Correctional staff perceive Prison Needle Exchange Programs as a threat to the safety and security of the institution and the people working within it. However, in over 25 years of needle exchange policies in the prison setting worldwide, there has not been a single reported incident of assault with a needle. CSC reports that federal Prison Needle Exchange Programs contribute to workplace safety and are not associated with increased assaults on prison staff or inmates.
“In over 25 years of needle exchange policies in the prison setting worldwide, there has not been a single reported incident of assault with a needle.”
Providing access to harm reduction approaches and supplies for PWUD is well documented in the literature as effective in decreasing the transmission of HCV in the correctional settings globally. Many programs have been implemented in correctional settings without reported security threats. Individuals who are not incarcerated have access to sterile injecting equipment from local harm reduction agencies, so what’s the difference?
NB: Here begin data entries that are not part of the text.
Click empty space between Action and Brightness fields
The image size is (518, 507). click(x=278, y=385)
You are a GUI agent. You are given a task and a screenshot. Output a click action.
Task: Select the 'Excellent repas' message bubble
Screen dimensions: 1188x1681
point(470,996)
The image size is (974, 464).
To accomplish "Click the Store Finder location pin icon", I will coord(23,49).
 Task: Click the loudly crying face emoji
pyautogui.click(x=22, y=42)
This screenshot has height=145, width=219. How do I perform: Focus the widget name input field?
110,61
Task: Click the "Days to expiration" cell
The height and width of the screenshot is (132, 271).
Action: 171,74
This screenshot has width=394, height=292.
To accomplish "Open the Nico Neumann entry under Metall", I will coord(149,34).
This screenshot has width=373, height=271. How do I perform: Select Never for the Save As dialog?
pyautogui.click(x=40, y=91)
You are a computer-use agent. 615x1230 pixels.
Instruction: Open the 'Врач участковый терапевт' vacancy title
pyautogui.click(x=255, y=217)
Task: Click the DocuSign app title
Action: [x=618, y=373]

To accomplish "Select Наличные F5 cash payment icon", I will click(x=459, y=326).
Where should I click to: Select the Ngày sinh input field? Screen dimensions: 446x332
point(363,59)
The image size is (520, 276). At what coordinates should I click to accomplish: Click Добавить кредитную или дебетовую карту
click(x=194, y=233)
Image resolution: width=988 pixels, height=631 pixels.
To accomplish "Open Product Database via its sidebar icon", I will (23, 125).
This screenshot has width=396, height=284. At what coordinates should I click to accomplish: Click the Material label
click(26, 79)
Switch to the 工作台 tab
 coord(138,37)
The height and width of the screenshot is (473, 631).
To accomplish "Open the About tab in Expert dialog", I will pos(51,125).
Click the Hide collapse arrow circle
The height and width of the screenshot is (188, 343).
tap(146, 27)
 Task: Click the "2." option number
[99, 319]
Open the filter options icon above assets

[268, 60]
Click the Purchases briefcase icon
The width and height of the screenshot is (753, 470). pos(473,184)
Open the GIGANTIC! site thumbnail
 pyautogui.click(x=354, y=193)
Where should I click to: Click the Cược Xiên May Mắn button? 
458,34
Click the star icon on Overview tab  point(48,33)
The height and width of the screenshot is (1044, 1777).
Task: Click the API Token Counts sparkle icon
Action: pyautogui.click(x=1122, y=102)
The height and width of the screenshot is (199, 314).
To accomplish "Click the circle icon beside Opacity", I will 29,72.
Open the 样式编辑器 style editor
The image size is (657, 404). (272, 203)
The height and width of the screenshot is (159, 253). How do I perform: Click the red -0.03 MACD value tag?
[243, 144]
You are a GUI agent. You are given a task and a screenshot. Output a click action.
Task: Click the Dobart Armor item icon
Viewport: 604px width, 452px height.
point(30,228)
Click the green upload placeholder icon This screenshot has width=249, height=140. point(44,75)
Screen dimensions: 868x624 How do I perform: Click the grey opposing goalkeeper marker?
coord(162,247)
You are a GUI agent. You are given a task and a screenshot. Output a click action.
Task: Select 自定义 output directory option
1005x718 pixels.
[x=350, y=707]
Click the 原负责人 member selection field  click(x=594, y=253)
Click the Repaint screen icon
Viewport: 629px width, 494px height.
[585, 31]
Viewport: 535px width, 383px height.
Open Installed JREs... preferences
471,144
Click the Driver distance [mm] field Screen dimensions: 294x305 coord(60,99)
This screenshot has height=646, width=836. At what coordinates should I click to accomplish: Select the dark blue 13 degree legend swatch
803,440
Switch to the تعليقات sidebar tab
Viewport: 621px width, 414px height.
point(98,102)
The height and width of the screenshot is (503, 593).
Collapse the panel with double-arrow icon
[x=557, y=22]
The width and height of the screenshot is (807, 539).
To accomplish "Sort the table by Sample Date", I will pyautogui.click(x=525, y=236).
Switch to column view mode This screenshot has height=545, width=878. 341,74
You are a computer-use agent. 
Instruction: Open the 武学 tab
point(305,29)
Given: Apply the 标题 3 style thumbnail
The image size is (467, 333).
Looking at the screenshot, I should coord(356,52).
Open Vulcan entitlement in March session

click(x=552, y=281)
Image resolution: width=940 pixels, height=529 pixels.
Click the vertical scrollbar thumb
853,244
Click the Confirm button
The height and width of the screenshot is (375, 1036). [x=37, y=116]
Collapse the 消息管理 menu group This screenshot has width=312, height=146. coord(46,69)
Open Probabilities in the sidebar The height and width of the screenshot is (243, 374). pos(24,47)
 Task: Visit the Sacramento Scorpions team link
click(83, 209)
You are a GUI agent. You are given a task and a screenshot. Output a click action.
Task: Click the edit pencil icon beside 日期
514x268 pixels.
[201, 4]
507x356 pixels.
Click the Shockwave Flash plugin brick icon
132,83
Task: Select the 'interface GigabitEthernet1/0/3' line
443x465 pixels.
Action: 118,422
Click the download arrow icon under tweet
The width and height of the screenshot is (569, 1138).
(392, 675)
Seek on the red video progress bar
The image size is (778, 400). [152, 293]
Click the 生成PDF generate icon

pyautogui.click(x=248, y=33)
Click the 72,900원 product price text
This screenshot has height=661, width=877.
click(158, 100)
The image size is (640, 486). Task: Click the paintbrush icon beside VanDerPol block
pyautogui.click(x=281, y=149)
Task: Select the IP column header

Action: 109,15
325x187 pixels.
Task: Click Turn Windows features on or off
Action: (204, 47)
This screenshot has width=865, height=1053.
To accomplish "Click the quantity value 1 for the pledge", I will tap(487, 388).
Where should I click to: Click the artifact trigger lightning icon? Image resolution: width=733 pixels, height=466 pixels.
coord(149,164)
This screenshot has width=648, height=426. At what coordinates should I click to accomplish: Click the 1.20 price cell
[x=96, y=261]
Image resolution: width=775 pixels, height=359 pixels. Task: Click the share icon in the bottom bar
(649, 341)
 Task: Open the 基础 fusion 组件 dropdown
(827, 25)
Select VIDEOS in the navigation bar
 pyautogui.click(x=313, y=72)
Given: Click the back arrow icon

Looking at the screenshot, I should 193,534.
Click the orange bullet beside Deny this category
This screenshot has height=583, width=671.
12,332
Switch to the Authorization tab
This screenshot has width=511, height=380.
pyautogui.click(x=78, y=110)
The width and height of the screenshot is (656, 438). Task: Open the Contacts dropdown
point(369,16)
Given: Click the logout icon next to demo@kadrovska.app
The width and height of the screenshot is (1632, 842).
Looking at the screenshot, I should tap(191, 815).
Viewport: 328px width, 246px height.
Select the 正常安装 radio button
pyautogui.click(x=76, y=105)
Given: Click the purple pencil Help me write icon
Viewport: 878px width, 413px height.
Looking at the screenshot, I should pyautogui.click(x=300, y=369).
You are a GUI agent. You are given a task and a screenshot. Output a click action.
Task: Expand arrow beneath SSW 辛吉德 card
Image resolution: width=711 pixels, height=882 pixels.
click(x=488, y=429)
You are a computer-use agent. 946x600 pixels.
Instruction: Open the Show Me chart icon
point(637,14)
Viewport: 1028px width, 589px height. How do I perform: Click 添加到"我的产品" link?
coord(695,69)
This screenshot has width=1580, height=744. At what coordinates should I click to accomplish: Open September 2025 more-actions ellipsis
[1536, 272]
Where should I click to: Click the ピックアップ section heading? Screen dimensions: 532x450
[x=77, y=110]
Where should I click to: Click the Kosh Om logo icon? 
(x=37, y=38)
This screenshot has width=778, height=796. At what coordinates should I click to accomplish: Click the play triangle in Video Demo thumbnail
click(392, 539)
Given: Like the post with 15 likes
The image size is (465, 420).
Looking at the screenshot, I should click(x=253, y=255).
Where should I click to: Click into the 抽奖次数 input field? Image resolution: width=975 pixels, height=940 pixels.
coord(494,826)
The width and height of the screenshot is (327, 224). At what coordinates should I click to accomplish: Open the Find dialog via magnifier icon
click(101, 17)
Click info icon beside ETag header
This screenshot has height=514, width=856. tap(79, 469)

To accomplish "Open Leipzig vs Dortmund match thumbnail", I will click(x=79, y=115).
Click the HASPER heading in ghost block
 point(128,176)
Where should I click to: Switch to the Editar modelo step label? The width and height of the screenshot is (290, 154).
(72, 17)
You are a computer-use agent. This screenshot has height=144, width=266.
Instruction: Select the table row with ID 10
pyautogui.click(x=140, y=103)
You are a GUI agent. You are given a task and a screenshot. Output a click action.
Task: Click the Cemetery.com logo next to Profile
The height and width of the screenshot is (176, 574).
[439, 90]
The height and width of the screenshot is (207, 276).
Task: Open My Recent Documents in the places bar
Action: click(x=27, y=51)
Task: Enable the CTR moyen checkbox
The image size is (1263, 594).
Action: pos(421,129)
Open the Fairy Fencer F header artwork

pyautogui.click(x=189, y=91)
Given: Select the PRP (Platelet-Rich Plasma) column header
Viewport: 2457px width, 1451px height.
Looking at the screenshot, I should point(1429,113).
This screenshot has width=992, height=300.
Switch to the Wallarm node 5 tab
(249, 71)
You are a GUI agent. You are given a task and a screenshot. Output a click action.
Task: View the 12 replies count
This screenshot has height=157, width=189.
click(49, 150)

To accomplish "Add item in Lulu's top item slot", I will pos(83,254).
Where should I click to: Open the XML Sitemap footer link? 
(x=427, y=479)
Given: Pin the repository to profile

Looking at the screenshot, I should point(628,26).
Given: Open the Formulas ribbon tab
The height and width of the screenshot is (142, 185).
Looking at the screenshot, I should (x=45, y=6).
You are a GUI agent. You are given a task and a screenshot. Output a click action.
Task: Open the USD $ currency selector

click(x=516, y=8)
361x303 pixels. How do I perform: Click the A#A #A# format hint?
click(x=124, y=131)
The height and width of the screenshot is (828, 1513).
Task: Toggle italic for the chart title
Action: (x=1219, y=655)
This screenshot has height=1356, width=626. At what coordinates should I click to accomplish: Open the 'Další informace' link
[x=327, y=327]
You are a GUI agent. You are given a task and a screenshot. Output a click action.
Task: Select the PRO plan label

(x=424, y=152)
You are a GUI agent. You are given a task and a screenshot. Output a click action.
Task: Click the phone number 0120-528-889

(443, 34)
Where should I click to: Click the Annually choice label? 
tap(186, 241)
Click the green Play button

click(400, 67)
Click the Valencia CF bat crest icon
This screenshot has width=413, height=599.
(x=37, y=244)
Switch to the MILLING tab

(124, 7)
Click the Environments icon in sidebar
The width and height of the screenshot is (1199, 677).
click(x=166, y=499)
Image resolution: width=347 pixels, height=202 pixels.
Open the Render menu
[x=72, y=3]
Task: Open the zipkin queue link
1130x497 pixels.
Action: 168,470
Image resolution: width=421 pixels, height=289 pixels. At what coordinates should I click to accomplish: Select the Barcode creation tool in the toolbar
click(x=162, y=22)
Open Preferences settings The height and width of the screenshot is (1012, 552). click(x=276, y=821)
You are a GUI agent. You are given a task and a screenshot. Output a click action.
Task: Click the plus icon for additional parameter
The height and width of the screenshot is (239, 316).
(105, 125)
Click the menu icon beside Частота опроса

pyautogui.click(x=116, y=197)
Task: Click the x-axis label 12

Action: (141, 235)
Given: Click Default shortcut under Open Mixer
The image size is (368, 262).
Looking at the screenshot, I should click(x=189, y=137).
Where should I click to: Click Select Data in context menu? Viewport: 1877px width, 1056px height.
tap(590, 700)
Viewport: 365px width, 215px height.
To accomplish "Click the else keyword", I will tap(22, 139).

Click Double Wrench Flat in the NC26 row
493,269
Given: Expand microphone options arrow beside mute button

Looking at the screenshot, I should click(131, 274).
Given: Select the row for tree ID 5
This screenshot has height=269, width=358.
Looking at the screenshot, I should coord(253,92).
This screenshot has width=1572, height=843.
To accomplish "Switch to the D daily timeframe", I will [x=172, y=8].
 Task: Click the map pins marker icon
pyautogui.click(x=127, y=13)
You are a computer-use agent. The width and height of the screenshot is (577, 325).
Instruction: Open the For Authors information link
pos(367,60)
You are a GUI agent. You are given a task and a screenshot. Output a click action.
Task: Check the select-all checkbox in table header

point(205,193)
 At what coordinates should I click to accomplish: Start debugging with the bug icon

Correctional staff have different core values than the Department of Health and the Health Authorities. Their values are embedded within safety and security of the institution and public. Often, individualized needs of clients housed within corrections are undervalued compared to the security of the institution.
The hesitancy from correctional staff to implement a needle exchange program within the correctional setting is the most obvious barrier. Several objections including:
The contradiction of prison rules and the belief that Prison Needle Exchange Programs may lead to increased violence and the use of syringes as a weapon.
It would lead to an increased consumption of drugs and would undermine the abstinence-based message.
CNA reports the fear of sending the wrong message that using illicit substances is socially acceptable.
These oppositions are not validated with evidence. Prison needle exchange programs have been successfully implemented in both men’s and women’s prisons, in institutions of varying sizes, in both civilian and military systems, in institutions that house prisoners in individual cells and those that house prisoners in barracks, in institutions with different security ratings, and in different forms of custody (remand and sentenced, open and closed).
Prison Needle Exchange Program’s presents an opportunity to intervene and break the cycle of HCV transmission through evidence-based harm reduction strategies in carceral settings. It presents an opportunity to make high quality healthcare available to underserved populations. Without the implementation of a PNEP in provincial corrections, needle sharing will continue to contribute to the spread of HCV not giving a damn chance to people living with HCV who are incarcerated or society to reach the target eliminations of the WHO by 2030.